Колыбельная для бронехода
Шрифт:
Я засопел.
— Так в моем рапорте содержится исчерпывающий ответ на этот вопрос, если что.
— Не-а.
— Ага.
— Ну, значит, я невнимательный, — сказал Радонич, — потому что не нашел там объяснения этого парадокса.
— Так его там и нет.
— А только что вы сказали, что есть, и я записал это на диктофон.
— А, так значит, все-таки ловите, да? Нет, я сказал, что рапорт содержит ответ на вопрос «как такое могло случиться?». При этом я не говорил, что этот ответ объясняет парадокс.
Следак заиграл желваками.
— Сержант, вы издеваетесь?
— Нет. Отвечаю на ваши вопросы так, как вы их задаете. И сейчас еще раз,
Повисла тишина, а затем лейтенант заметил:
— Вы везучий парень, сержант. Вы оказались заперты в пылающей кабине с заклинившей катапультой. Ваш бронеход выгорел дотла, а вы отделались легкими ожогами менее чем двадцати процентов тела. Всего две незначительные пересадки кожи. Везение сказочное, я бы сказал.
— Я просто успел катапультироваться, — ответил я, пожав незабинтованным плечом, — что тут странного?
— В том, что вы катапультировались — ничего. Но при этом вы составляете рапорт, из которого следует, что огонь на себя вызвал ваш напарник, чье кресло пробито осколками и валяется хрен знает где, а он сам — в другом месте, хотя должен был быть в кресле. При этом командир батареи уверен, что слышал ваш голос, а не Малевича. Нет, я понимаю, что всему есть свое объяснение, но тут слишком много странных событий на единицу площади и времени, так сказать…

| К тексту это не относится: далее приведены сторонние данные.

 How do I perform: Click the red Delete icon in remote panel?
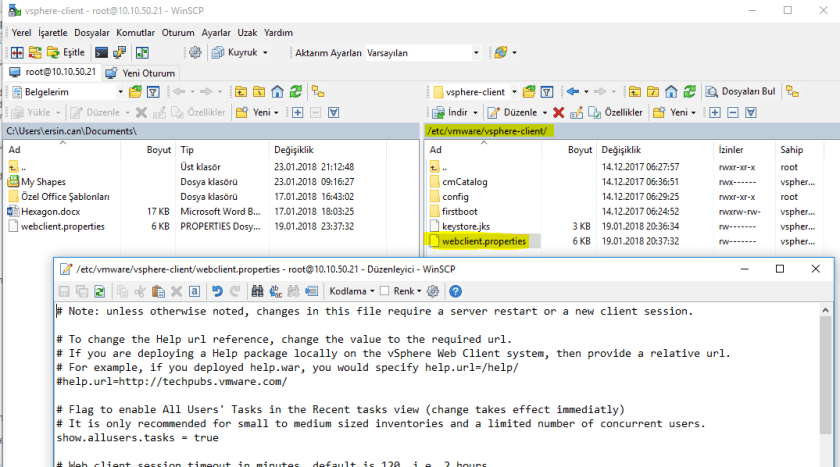558,113
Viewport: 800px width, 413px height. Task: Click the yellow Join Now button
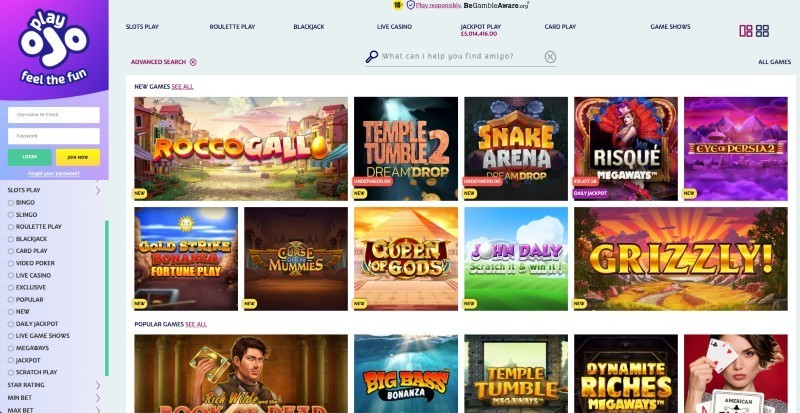pos(78,157)
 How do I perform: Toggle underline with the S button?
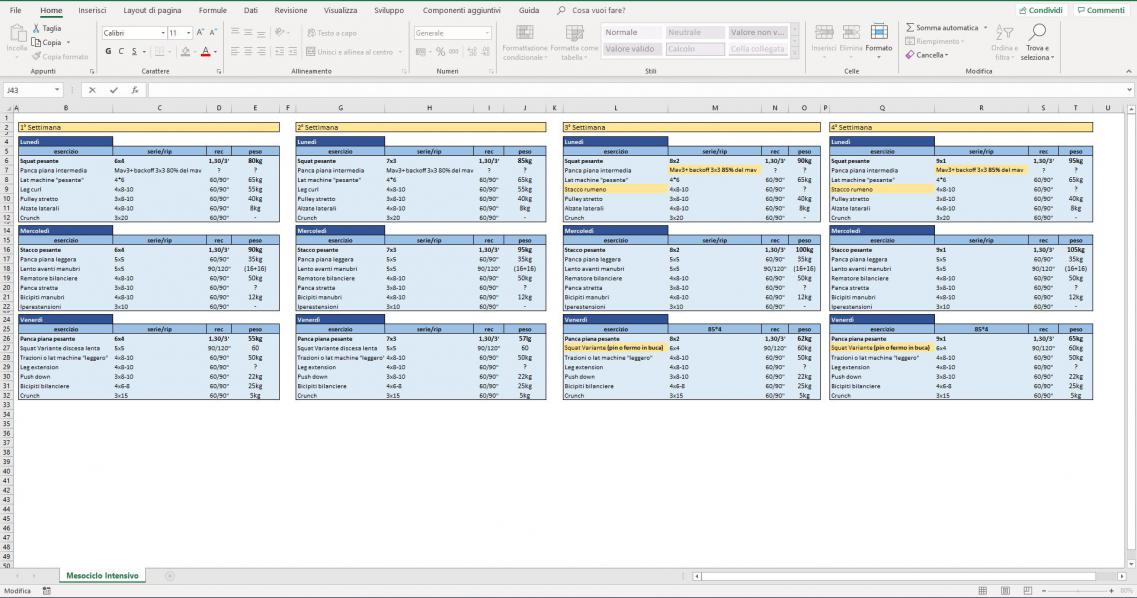[134, 51]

— Постойте… Так вы все же подозреваете меня… Погодите. Я понимаю, что командир, вернувшийся без отряда и машины, поневоле вызовет интерес отдела внутренних расследований, но… Лейтенант, вы подозреваете меня в том, что… что это я вызвал огонь на себя, а не Малевич?!

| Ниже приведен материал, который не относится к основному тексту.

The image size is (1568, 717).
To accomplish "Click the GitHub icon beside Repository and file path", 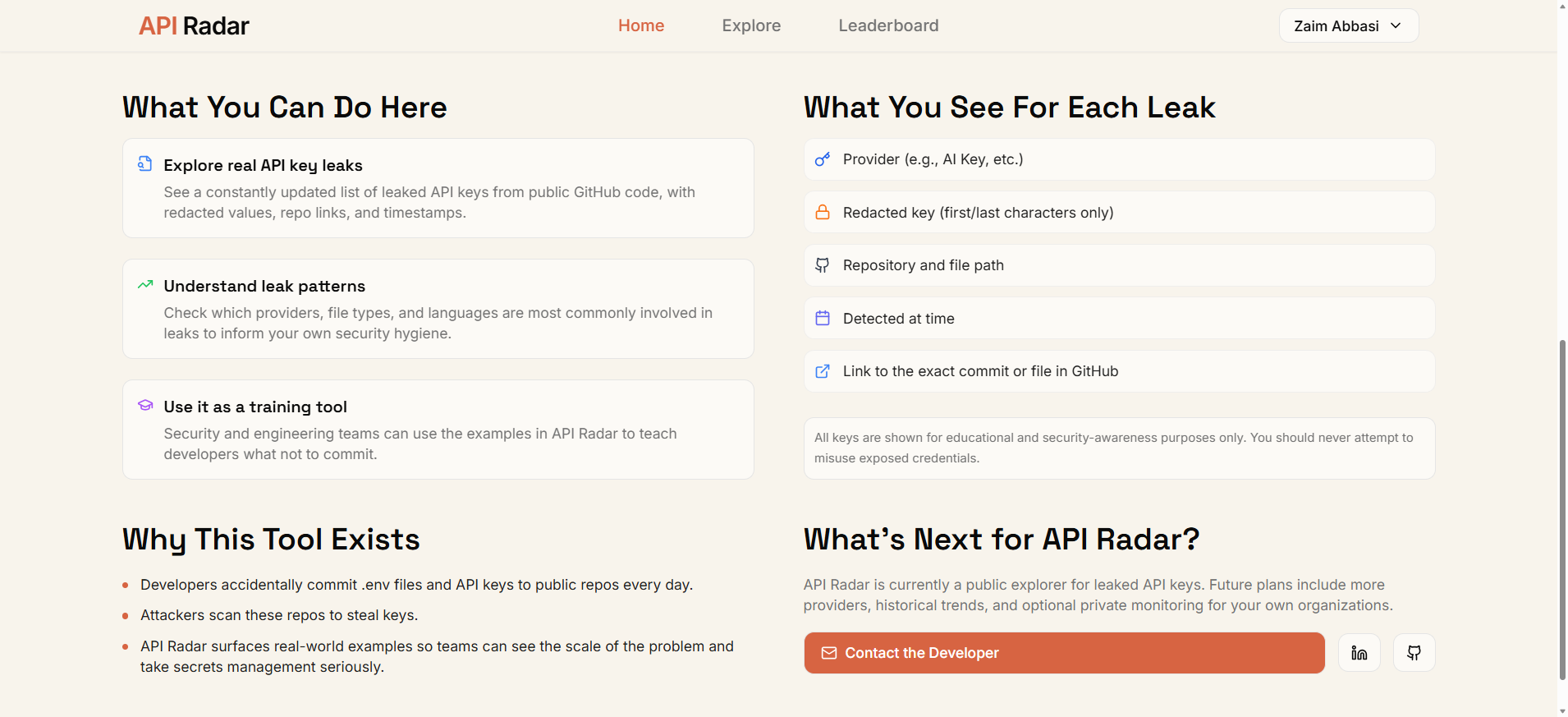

— Это все бы объяснило, — пожал плечами Радонич. — Послушайте, сержант, еще раз повторю: я вообще ничего против вас не имею и если бы это мне на стол легло представление на награждение Малевича — я бы почитал рапорт и бацнул печать «Подтверждено». Но правила придуманы не мною, я просто добросовестно выполняю свою работу.
— Тогда вам осталось объяснить, как я выжил, вызвав огонь на себя…
— Так катапультировались же.
— …И почему переписал свой подвиг и высшую награду на своего напарника.
— Хм… Он ведь был вашим другом?
Я фыркнул, с трудом сдержав смех:
— А вот и хрен. Я Малевича терпеть не мог.
— Внезапно… — протянул полковник. — Кирин, а я был уверен, что вы друзья!
— Все были уверены. В том числе и сам Малевич. Ну, я неточно выразился: терпеть-то я его терпел, но при этом ненавидел тихой и бессильной ненавистью. Его все ненавидели.
— Интересно девки пляшут… Не ожидал я такого открытия в своем-то полку… А за что?
Я пожал плечами:
— Малевич был мудаком. Высокомерный, заносчивый, хамоватый — так он вел себя с нами, своим взводом. Как он вел себя с другими — вообще песня, а уж какие высказывания Малевич позволял себе в адрес техников и прочей обслуги — тут и вовсе без комментариев. Мне даже пришлось его урезонивать, я ему так и сказал однажды: «Ян, они тебя когда-нибудь убьют. Не дозаправят, не дозарядят, не дообслужат, не дозаменят, не докрутят какой-нибудь винтик и ты сдохнешь нахрен. И ладно если б только ты — но из-за тебя и мы можем сдохнуть, так что завязывай». Тогда он немного вернулся в берега, но… в целом, остался тем же мудаком, что и был.
— О-хре-неть… А почему я этого не знал?! Почему был уверен, что Малевич отличный парень?!!
— Если б я был полковником, то тоже был бы уверен, что Ян — замечательный, приятный парень. Подхалимство перед старшими чинами было еще одной причиной, почему мы все недолюбливали Малевича.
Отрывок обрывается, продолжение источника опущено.